**EXERCISE DIRECTIONS:** The lines to return are those from the line holding "At what coordinates should I click to accomplish: Open" through the last line of the entries below, both included, written exactly and without pictures.
——
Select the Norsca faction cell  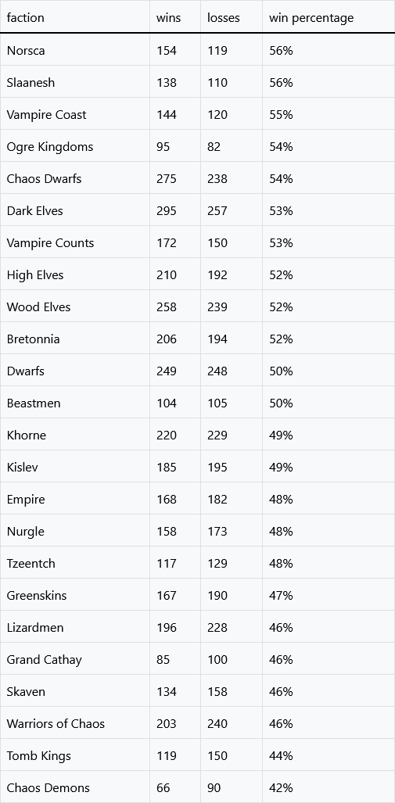75,50
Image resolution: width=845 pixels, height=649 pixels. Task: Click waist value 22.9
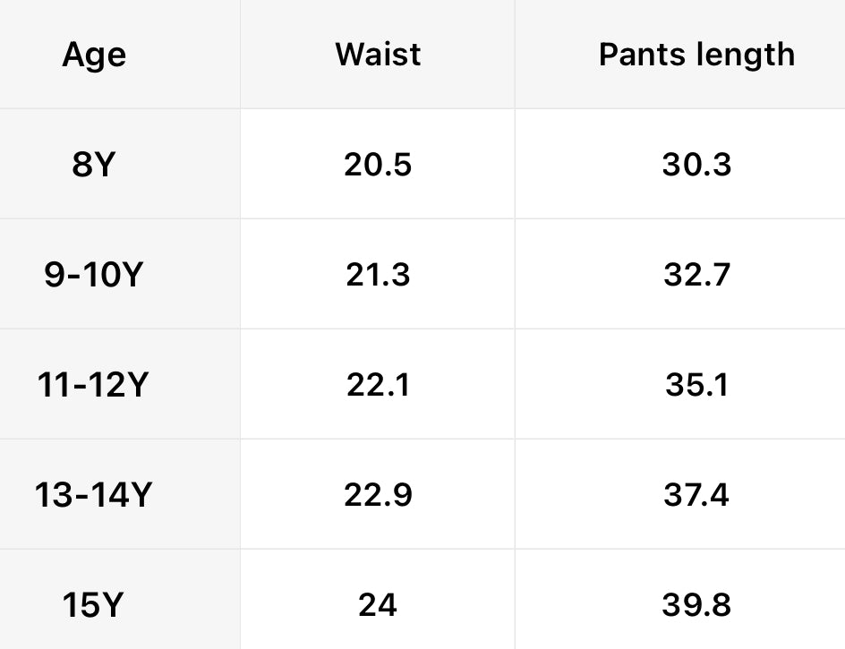[x=378, y=495]
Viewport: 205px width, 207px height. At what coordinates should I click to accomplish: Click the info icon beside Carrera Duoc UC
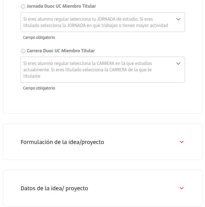pyautogui.click(x=23, y=51)
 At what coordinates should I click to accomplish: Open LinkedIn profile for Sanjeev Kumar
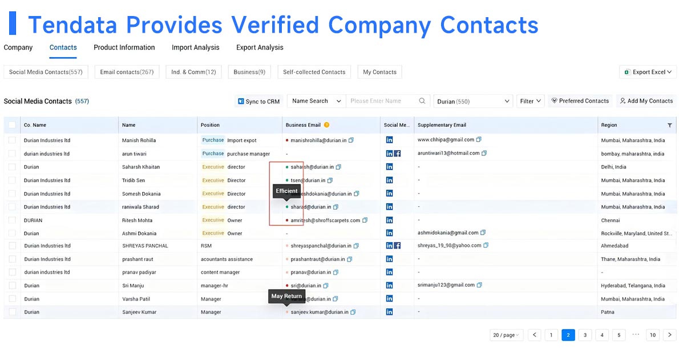(x=389, y=312)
——
**SOLUTION TO THIS PROBLEM:**
 At what coordinates should I click to accomplish: Open LinkedIn profile for Sanjeev Kumar
(x=389, y=312)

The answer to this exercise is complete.